Start of Data for processing

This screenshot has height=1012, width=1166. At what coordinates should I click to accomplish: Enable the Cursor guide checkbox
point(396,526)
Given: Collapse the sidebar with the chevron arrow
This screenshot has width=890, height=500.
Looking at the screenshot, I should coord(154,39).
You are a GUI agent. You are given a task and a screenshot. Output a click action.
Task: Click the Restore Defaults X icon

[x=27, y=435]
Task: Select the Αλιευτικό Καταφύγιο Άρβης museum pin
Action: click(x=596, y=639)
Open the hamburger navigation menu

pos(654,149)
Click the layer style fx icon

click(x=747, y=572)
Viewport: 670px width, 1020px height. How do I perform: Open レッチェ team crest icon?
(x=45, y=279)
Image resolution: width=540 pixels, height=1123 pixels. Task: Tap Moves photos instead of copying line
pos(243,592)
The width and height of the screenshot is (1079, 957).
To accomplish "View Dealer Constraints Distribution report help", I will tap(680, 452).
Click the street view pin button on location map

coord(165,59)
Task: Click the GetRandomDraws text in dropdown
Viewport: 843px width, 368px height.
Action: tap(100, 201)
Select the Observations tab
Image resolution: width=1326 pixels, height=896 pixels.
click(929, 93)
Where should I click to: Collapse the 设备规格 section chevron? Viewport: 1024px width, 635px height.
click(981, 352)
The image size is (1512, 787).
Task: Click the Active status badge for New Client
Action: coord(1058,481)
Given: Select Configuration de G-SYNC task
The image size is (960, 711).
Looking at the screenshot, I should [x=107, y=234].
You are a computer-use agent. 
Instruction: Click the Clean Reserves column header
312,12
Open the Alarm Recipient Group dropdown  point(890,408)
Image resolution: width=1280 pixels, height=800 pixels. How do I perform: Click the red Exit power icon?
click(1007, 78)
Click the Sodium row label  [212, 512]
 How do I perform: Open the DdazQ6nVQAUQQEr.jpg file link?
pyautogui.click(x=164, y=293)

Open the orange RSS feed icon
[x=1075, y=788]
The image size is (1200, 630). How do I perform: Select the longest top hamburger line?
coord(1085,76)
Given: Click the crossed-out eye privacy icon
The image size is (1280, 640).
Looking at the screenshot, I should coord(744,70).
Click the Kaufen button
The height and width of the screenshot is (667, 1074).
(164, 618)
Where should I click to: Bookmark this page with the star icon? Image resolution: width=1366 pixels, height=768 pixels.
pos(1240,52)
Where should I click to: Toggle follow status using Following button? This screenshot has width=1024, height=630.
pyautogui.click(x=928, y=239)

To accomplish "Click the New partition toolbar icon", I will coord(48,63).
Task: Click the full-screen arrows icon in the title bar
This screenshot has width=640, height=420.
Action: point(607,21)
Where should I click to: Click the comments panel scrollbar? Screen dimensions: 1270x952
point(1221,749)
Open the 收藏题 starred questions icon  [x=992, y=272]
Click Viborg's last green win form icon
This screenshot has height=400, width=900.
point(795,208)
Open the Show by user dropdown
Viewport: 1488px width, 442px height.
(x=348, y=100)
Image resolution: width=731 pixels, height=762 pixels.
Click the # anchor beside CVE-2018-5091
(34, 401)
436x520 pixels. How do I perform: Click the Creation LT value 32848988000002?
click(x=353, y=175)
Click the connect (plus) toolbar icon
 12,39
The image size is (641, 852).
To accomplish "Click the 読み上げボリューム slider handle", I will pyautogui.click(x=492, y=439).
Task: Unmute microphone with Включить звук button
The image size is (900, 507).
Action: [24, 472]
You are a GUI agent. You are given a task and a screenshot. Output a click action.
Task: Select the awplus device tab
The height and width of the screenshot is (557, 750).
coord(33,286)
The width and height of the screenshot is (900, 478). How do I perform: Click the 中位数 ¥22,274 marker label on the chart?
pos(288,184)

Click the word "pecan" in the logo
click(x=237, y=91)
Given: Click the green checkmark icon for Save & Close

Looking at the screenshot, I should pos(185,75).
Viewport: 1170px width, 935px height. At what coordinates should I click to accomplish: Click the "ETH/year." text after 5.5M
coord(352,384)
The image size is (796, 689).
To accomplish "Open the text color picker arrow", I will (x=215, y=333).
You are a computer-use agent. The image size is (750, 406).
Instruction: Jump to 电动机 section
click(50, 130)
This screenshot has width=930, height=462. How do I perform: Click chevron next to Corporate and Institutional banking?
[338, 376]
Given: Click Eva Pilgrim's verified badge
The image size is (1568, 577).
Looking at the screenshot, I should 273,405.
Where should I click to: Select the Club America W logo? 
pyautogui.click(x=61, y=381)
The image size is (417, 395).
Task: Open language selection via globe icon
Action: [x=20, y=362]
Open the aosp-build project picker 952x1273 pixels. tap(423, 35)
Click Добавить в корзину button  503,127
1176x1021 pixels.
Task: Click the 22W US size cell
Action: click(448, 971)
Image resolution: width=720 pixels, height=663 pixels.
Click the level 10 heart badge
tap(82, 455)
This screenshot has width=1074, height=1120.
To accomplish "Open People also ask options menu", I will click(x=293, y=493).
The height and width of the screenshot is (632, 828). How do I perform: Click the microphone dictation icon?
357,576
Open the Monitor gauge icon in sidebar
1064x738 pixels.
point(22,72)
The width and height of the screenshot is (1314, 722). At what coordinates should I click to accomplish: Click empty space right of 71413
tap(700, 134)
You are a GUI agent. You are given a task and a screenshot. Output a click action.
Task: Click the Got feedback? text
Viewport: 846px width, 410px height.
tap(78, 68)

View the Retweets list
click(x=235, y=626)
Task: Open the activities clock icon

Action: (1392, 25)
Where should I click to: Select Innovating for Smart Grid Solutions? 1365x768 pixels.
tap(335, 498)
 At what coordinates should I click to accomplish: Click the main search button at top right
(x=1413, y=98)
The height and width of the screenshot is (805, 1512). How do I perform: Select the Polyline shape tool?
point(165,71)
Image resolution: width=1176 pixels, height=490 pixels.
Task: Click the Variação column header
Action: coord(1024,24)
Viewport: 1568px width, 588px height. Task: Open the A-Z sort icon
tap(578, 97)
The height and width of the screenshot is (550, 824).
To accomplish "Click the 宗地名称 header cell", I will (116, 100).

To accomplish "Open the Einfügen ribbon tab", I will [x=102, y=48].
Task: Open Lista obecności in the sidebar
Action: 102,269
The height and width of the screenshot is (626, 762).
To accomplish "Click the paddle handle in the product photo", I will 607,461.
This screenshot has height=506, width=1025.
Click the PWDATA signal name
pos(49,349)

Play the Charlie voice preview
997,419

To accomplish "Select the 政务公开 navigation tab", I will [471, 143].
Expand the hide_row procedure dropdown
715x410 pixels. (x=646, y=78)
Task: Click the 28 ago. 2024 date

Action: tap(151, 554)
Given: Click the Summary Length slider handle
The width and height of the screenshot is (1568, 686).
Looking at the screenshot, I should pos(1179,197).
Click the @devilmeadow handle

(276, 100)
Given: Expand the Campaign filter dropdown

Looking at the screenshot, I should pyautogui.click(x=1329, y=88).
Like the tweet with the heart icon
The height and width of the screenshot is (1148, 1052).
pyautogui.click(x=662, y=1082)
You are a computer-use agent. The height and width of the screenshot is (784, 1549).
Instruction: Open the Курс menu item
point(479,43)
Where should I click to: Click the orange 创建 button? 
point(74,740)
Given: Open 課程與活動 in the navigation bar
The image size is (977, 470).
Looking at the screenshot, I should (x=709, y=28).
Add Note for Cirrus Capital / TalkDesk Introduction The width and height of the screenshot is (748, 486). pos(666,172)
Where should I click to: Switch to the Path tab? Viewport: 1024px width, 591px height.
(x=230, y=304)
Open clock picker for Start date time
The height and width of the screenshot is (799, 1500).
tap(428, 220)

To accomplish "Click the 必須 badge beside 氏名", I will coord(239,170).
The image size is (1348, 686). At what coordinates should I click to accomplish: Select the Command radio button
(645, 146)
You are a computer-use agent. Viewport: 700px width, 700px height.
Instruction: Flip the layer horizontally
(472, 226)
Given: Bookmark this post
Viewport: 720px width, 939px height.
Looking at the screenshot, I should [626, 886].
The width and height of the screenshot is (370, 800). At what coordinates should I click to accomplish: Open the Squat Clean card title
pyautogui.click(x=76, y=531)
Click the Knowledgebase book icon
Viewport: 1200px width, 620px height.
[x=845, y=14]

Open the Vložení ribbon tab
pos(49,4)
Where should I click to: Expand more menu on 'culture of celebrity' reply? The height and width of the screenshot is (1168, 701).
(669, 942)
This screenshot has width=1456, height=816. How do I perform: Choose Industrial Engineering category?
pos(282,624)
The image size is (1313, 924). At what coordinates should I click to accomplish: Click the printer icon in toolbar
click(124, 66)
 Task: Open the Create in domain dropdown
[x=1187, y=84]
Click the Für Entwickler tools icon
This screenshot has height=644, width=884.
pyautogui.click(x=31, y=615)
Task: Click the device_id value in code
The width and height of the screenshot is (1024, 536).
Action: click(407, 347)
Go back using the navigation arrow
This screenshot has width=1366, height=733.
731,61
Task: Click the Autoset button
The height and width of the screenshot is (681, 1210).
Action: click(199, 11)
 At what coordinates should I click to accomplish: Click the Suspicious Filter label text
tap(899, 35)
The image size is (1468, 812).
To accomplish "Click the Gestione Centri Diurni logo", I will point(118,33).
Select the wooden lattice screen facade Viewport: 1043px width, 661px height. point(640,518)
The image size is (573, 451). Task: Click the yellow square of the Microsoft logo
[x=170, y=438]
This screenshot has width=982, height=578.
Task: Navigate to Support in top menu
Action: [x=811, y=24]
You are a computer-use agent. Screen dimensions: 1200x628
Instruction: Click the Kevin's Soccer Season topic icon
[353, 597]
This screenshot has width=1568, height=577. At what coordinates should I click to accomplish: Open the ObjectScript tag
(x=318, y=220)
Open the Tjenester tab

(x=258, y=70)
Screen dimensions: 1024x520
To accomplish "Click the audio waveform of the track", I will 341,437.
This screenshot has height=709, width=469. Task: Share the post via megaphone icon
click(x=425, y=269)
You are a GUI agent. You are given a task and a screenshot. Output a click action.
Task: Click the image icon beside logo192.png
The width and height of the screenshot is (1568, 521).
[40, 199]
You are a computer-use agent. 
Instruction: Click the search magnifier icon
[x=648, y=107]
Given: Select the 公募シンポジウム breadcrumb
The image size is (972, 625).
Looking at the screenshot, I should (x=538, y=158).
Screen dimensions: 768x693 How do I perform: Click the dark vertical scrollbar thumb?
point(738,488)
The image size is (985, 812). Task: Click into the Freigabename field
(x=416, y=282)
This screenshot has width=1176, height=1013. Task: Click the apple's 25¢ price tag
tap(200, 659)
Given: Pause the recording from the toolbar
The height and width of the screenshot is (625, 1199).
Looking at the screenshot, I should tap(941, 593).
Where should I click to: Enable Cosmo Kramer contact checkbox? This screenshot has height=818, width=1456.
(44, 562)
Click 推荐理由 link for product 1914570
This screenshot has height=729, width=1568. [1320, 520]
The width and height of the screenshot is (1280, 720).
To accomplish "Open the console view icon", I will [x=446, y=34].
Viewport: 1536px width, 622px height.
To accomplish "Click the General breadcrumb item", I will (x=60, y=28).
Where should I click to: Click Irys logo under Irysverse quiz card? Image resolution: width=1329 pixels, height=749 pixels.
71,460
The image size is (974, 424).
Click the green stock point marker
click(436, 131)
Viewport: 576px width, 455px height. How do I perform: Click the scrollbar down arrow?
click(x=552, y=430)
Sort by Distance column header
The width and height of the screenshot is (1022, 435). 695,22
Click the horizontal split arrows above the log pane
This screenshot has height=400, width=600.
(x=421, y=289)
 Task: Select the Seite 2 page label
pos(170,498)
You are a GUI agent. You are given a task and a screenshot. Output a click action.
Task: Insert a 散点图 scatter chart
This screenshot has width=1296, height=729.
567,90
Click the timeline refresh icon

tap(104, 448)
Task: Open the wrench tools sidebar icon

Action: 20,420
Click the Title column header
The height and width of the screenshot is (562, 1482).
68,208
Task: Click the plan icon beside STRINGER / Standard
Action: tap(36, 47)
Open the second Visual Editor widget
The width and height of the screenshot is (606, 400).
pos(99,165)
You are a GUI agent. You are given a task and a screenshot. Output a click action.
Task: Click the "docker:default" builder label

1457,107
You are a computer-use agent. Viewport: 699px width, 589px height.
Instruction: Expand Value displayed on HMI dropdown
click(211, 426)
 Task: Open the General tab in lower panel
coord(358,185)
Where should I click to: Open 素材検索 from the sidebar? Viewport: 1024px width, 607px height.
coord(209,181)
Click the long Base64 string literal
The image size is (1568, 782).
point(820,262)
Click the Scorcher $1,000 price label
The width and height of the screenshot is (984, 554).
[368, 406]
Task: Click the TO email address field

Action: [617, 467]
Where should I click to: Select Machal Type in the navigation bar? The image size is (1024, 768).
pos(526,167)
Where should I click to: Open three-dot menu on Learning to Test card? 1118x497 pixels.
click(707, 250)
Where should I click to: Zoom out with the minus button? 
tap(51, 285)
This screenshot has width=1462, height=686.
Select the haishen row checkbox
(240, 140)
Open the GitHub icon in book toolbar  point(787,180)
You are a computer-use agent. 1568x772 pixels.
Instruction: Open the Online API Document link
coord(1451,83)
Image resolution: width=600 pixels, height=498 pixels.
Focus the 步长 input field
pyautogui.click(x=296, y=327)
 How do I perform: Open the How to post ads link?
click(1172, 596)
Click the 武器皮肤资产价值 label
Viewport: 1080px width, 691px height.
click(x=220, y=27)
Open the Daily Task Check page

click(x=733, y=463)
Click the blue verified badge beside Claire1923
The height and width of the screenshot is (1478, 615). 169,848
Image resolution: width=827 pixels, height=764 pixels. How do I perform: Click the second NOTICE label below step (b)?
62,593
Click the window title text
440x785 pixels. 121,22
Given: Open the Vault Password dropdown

End of Data for processing

» **Activity**
With the line that has "Click the layer style fx icon" as the first and the line that has "The width and height of the screenshot is (1079, 957)." as the last, repeat exactly that run of lines above and no more.

» **Solution for this exercise**
Click the layer style fx icon

click(x=747, y=572)
Viewport: 670px width, 1020px height. How do I perform: Open レッチェ team crest icon?
(x=45, y=279)
Image resolution: width=540 pixels, height=1123 pixels. Task: Tap Moves photos instead of copying line
pos(243,592)
The width and height of the screenshot is (1079, 957).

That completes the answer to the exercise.